▶ [Material for this task]:
◇ ◇ ◇ ◇ ◇
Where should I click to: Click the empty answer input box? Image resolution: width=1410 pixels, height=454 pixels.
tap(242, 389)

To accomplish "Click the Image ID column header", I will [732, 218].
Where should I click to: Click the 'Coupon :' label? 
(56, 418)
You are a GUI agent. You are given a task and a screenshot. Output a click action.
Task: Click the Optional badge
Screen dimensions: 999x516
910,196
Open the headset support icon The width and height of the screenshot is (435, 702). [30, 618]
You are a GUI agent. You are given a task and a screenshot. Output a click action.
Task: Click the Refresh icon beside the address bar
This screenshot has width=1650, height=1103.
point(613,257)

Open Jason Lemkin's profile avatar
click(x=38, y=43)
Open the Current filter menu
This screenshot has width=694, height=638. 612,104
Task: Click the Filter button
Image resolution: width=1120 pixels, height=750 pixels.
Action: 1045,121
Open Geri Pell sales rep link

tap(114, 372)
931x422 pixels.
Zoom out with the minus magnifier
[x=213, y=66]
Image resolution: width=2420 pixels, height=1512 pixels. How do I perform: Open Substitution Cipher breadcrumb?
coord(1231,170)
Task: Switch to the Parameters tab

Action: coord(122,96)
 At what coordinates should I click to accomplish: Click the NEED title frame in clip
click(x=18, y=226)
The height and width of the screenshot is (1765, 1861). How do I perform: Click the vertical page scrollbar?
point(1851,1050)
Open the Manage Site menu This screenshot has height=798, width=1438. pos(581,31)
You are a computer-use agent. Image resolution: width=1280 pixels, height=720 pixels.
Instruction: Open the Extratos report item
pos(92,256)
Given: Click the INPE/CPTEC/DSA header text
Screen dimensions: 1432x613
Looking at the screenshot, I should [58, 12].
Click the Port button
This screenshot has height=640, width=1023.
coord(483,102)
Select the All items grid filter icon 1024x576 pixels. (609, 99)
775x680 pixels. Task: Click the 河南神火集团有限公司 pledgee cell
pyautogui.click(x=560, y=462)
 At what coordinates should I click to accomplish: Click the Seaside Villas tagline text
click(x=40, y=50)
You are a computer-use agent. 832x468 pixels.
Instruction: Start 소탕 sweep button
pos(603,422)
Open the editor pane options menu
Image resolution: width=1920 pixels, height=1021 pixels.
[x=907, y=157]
◇ ◇ ◇ ◇ ◇
▶ [Problem requirements]: Copy every one of the records above word for word, keeping each line as it appears.

▶ [Exercise output]:
Where should I click to: Click the empty answer input box? Image resolution: width=1410 pixels, height=454 pixels.
tap(242, 389)

To accomplish "Click the Image ID column header", I will [732, 218].
Where should I click to: Click the 'Coupon :' label? 
(56, 418)
You are a GUI agent. You are given a task and a screenshot. Output a click action.
Task: Click the Optional badge
Screen dimensions: 999x516
910,196
Open the headset support icon The width and height of the screenshot is (435, 702). [30, 618]
You are a GUI agent. You are given a task and a screenshot. Output a click action.
Task: Click the Refresh icon beside the address bar
This screenshot has width=1650, height=1103.
point(613,257)

Open Jason Lemkin's profile avatar
click(x=38, y=43)
Open the Current filter menu
This screenshot has width=694, height=638. 612,104
Task: Click the Filter button
Image resolution: width=1120 pixels, height=750 pixels.
Action: 1045,121
Open Geri Pell sales rep link

tap(114, 372)
931x422 pixels.
Zoom out with the minus magnifier
[x=213, y=66]
Image resolution: width=2420 pixels, height=1512 pixels. How do I perform: Open Substitution Cipher breadcrumb?
coord(1231,170)
Task: Switch to the Parameters tab

Action: coord(122,96)
 At what coordinates should I click to accomplish: Click the NEED title frame in clip
click(x=18, y=226)
The height and width of the screenshot is (1765, 1861). How do I perform: Click the vertical page scrollbar?
point(1851,1050)
Open the Manage Site menu This screenshot has height=798, width=1438. pos(581,31)
You are a computer-use agent. Image resolution: width=1280 pixels, height=720 pixels.
Instruction: Open the Extratos report item
pos(92,256)
Given: Click the INPE/CPTEC/DSA header text
Screen dimensions: 1432x613
Looking at the screenshot, I should [58, 12].
Click the Port button
This screenshot has height=640, width=1023.
coord(483,102)
Select the All items grid filter icon 1024x576 pixels. (609, 99)
775x680 pixels. Task: Click the 河南神火集团有限公司 pledgee cell
pyautogui.click(x=560, y=462)
 At what coordinates should I click to accomplish: Click the Seaside Villas tagline text
click(x=40, y=50)
You are a computer-use agent. 832x468 pixels.
Instruction: Start 소탕 sweep button
pos(603,422)
Open the editor pane options menu
Image resolution: width=1920 pixels, height=1021 pixels.
[x=907, y=157]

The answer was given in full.